• EXERCISE DESCRIPTION:
Would you print the lines below exactly, beginning at the line that has "Where should I" and stopping after the line that has "At what coordinates"? Only those lines, and no pictures.
[RECORDS TO PROCESS Boundary: Start]
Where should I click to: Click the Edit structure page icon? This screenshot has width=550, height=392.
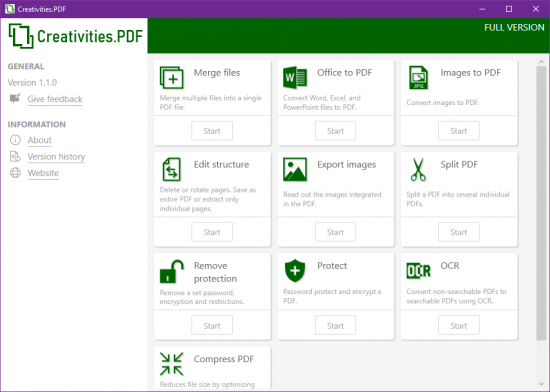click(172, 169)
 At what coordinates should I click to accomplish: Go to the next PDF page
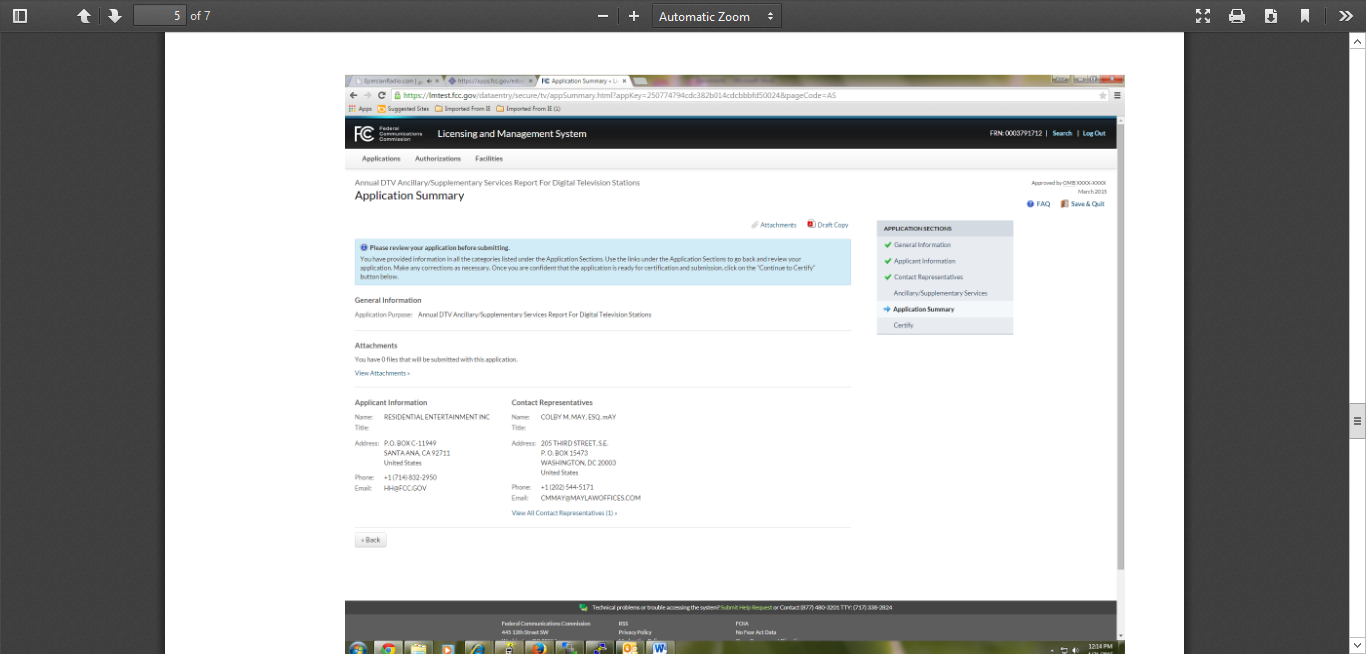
[RECORDS TO PROCESS Boundary: End]
[RECORDS TO PROCESS Boundary: Start]
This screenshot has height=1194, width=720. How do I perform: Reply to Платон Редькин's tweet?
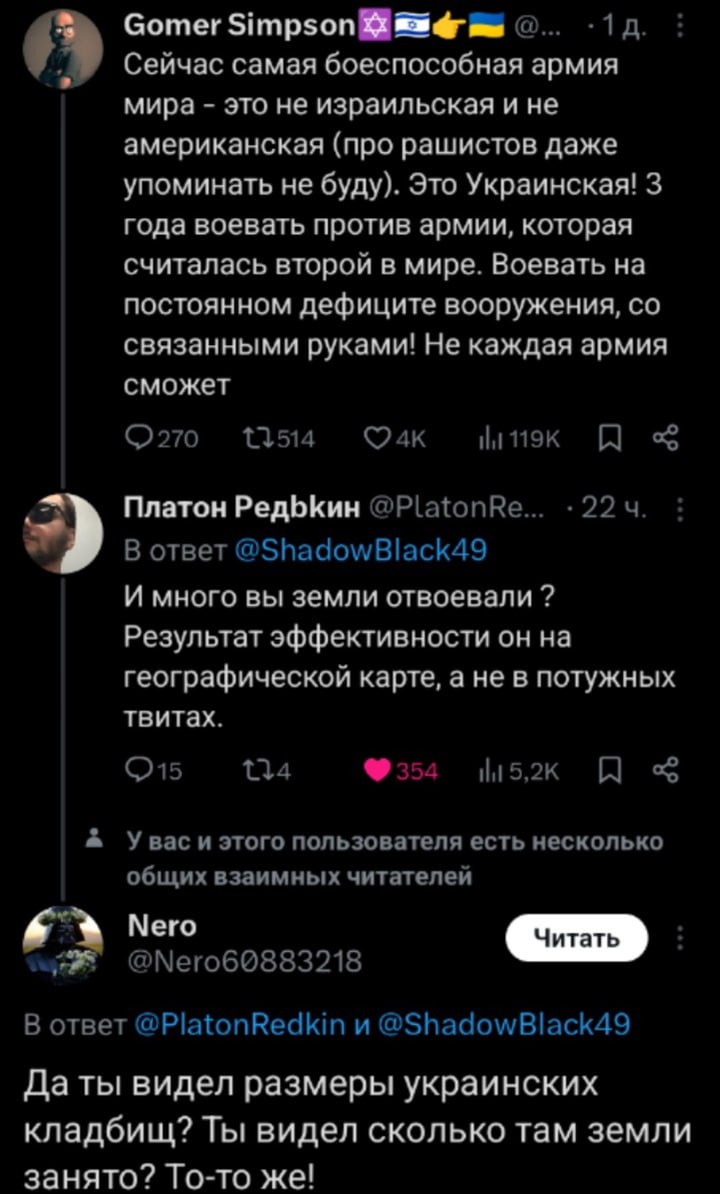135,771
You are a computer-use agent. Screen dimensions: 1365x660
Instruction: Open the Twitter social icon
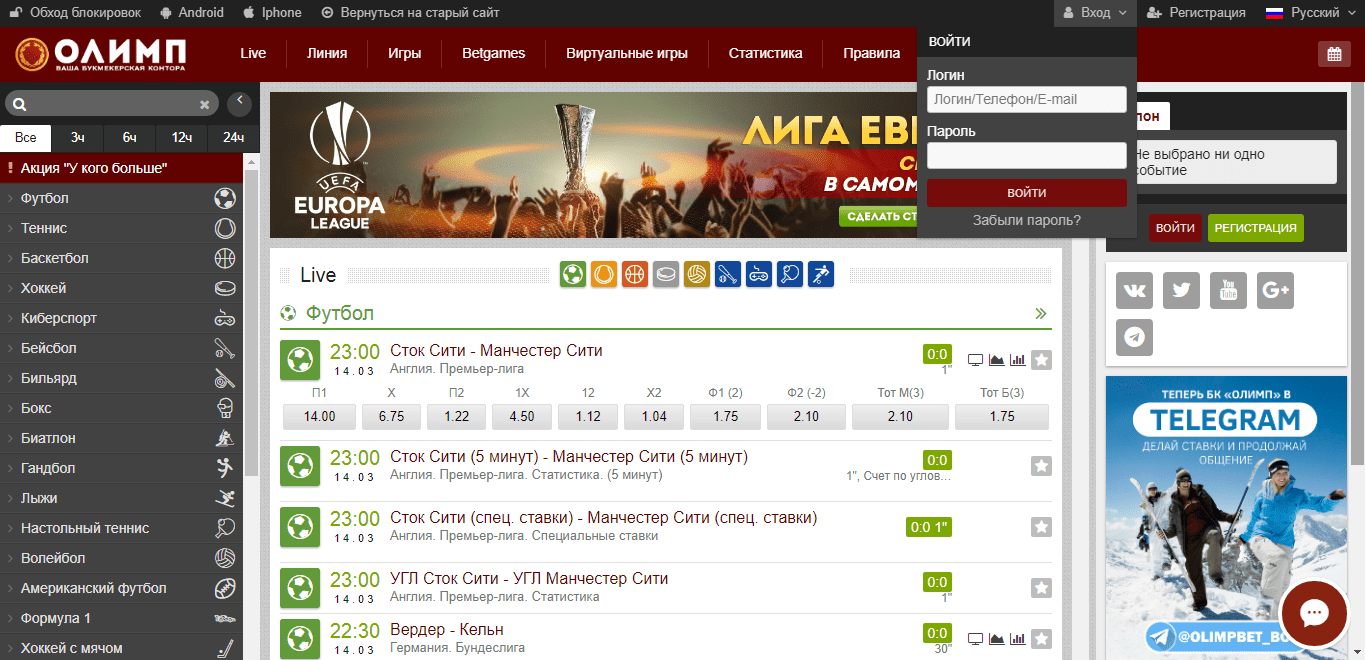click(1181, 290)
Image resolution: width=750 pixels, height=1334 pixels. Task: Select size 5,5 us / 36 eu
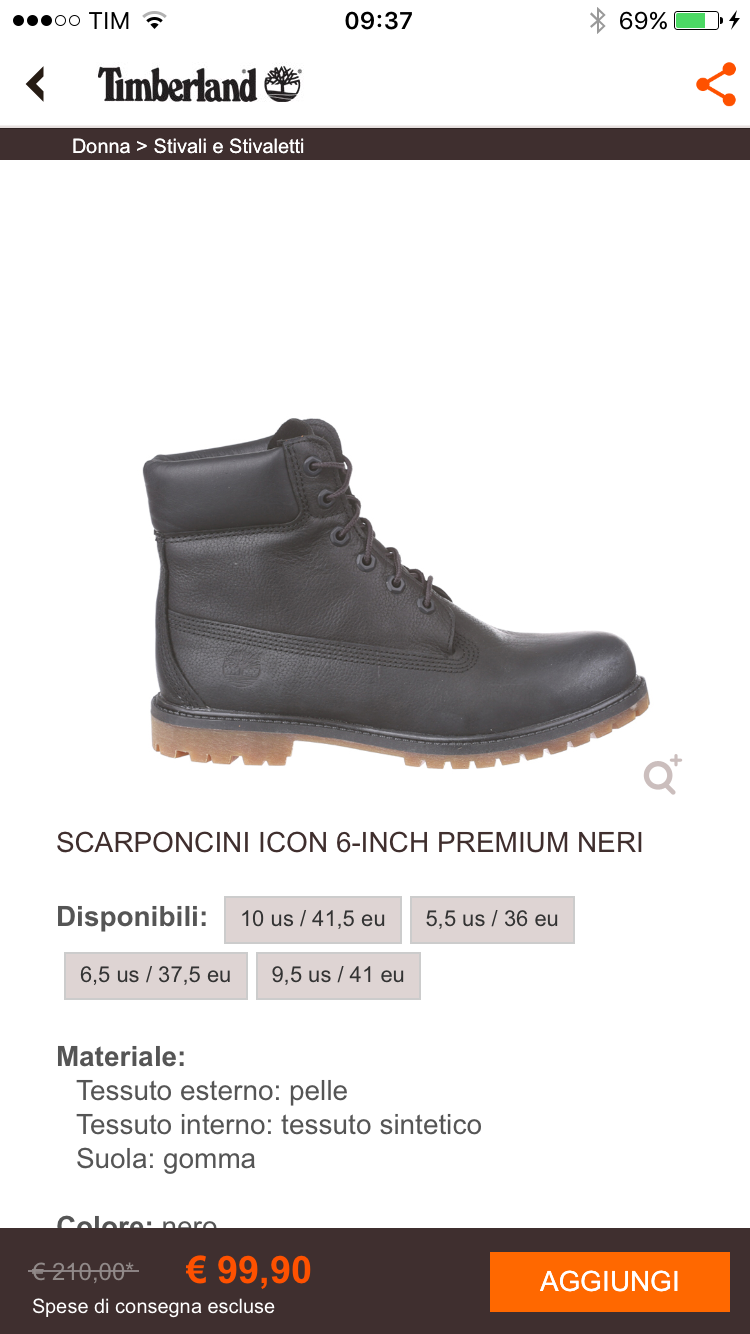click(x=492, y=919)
[RECORDS TO PROCESS Boundary: End]
• RESULT BELOW:
Where should I click to: Click the Edit structure page icon? This screenshot has width=550, height=392.
click(172, 169)
 At what coordinates should I click to accomplish: Go to the next PDF page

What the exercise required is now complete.